> THE TASK: Change "torch logo" to "torch icon" in the listing below and give back only the lines that start at the one with "This screenshot has height=489, width=600." and end after the one with "click(39, 44)", with nothing else altered and the pictures left out.

> TASK MATERIAL:

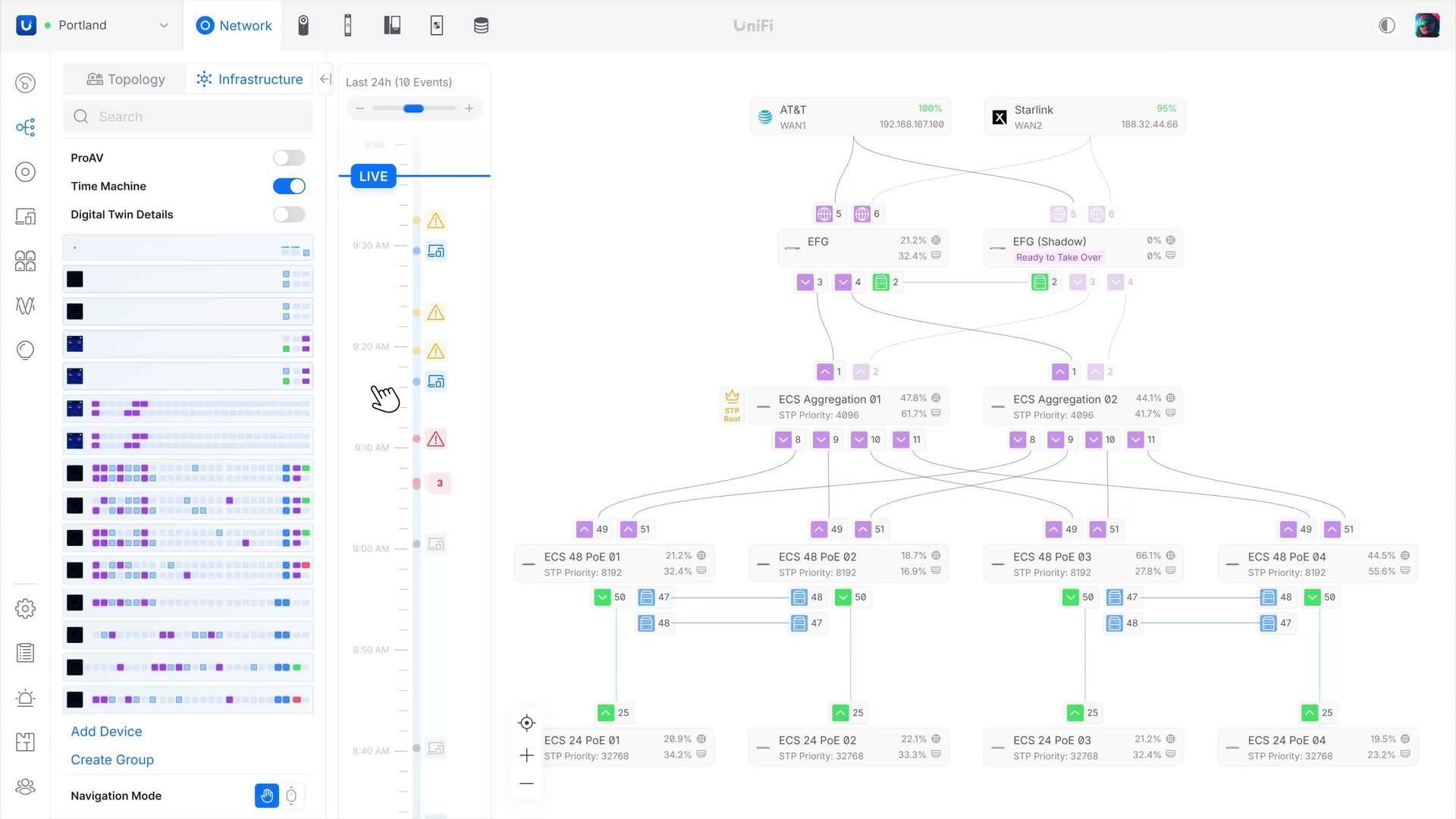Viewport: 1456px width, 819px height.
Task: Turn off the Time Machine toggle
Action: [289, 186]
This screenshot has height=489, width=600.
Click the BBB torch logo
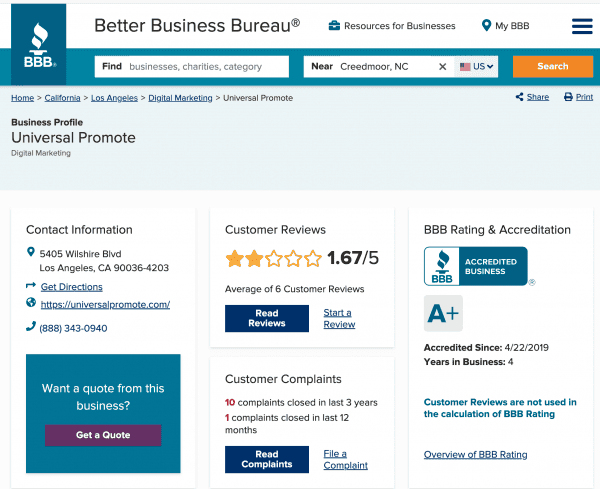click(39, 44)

...

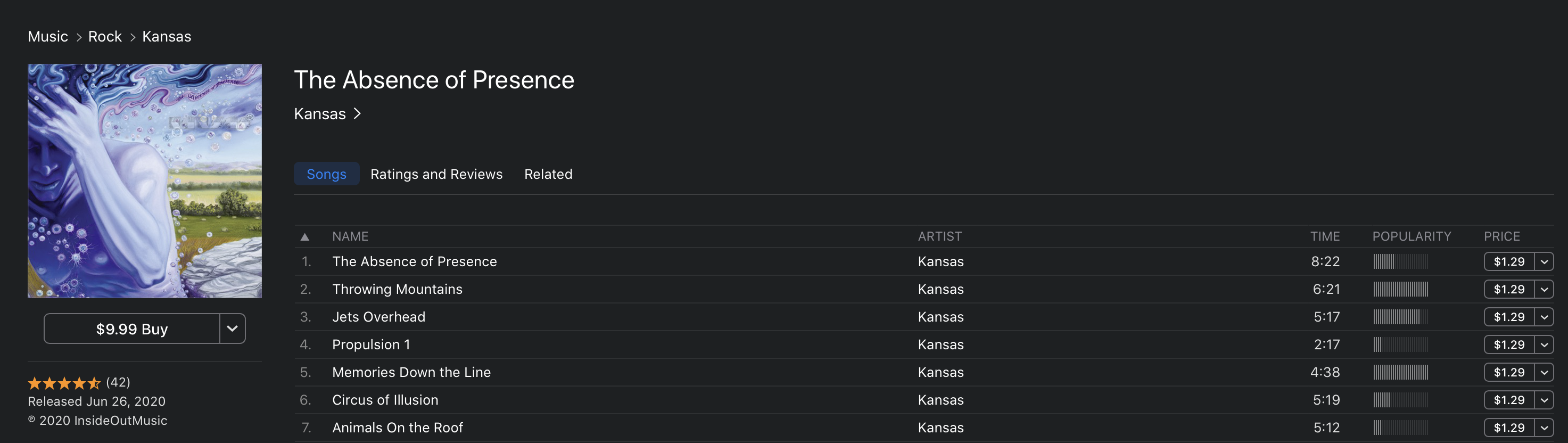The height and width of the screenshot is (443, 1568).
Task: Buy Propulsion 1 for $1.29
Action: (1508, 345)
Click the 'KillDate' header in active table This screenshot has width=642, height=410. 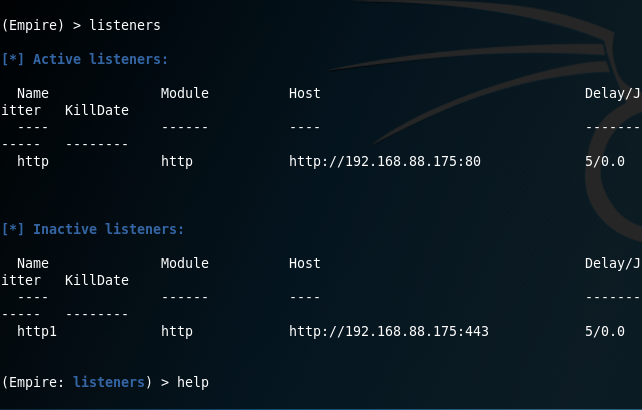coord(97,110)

...

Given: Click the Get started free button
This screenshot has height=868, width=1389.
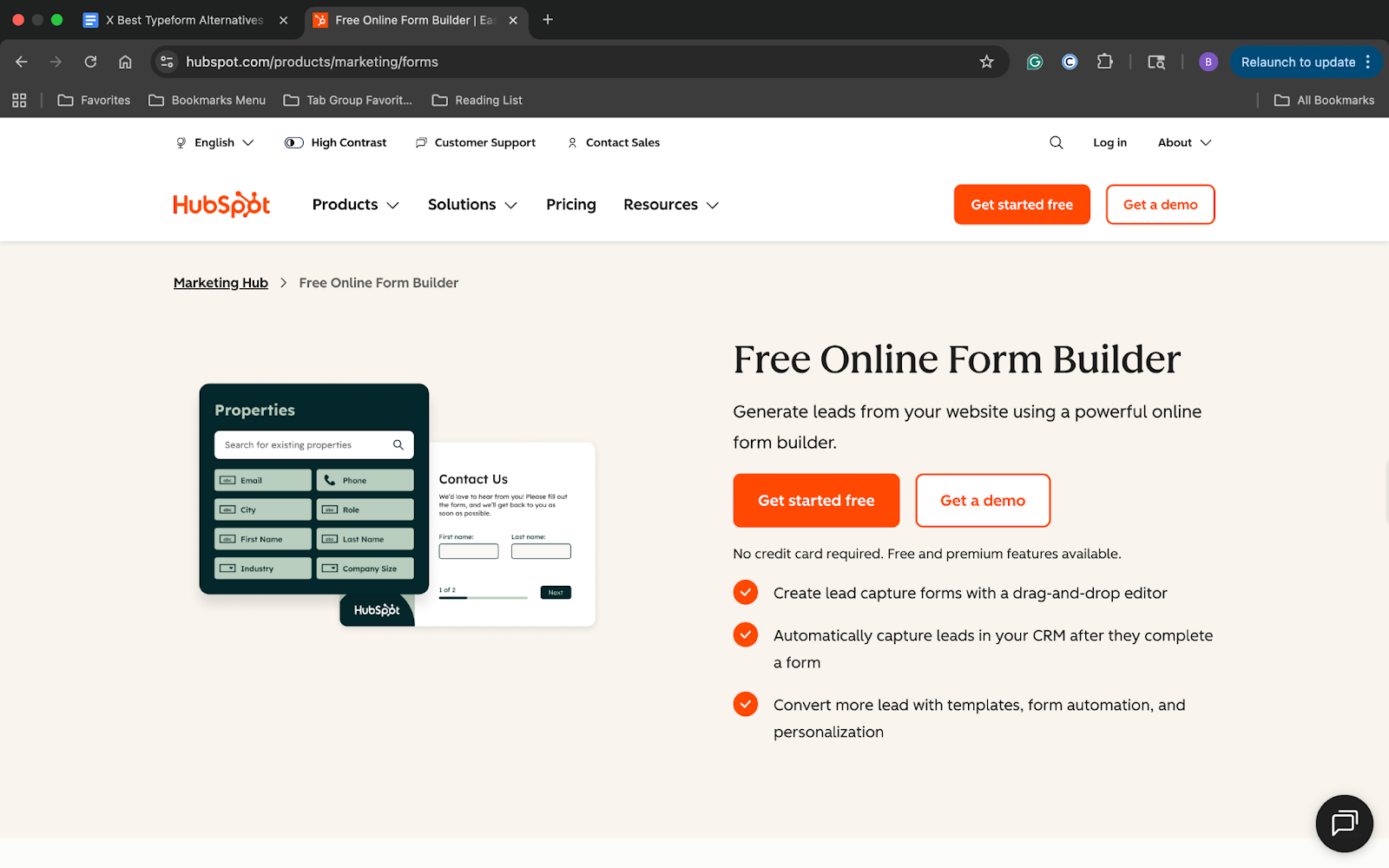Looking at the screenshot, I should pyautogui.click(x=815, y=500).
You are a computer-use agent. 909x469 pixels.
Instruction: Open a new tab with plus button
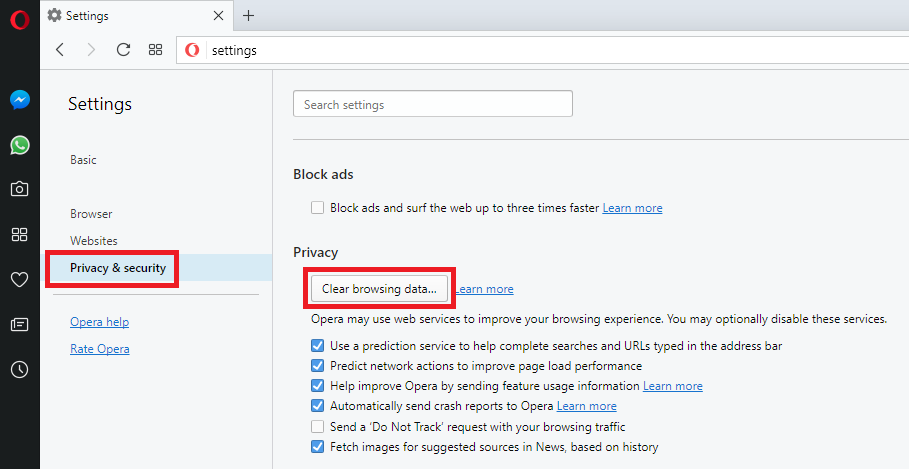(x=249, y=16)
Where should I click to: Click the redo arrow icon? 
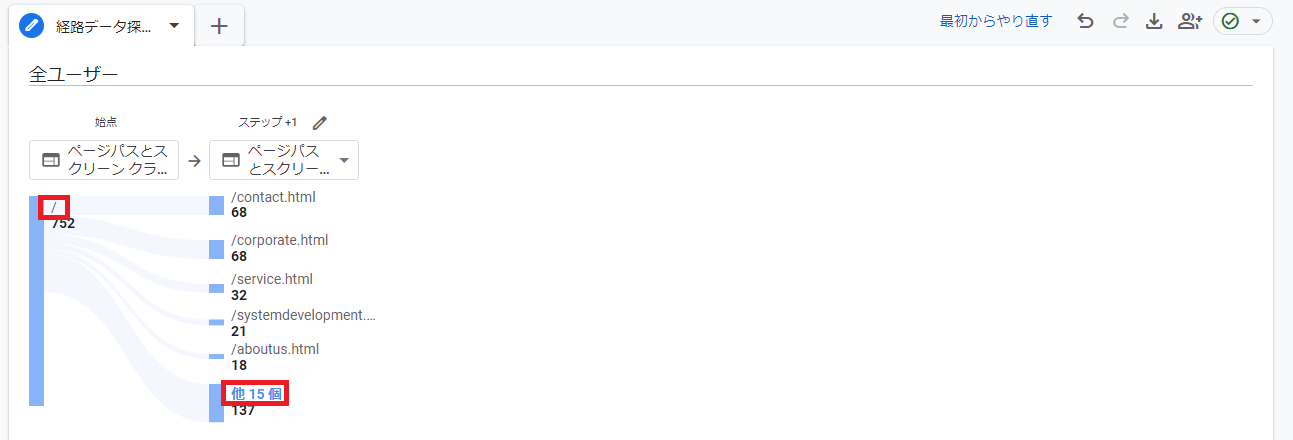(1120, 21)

> RESPONSE:
This screenshot has height=489, width=600.
Click the BBB torch icon
click(39, 44)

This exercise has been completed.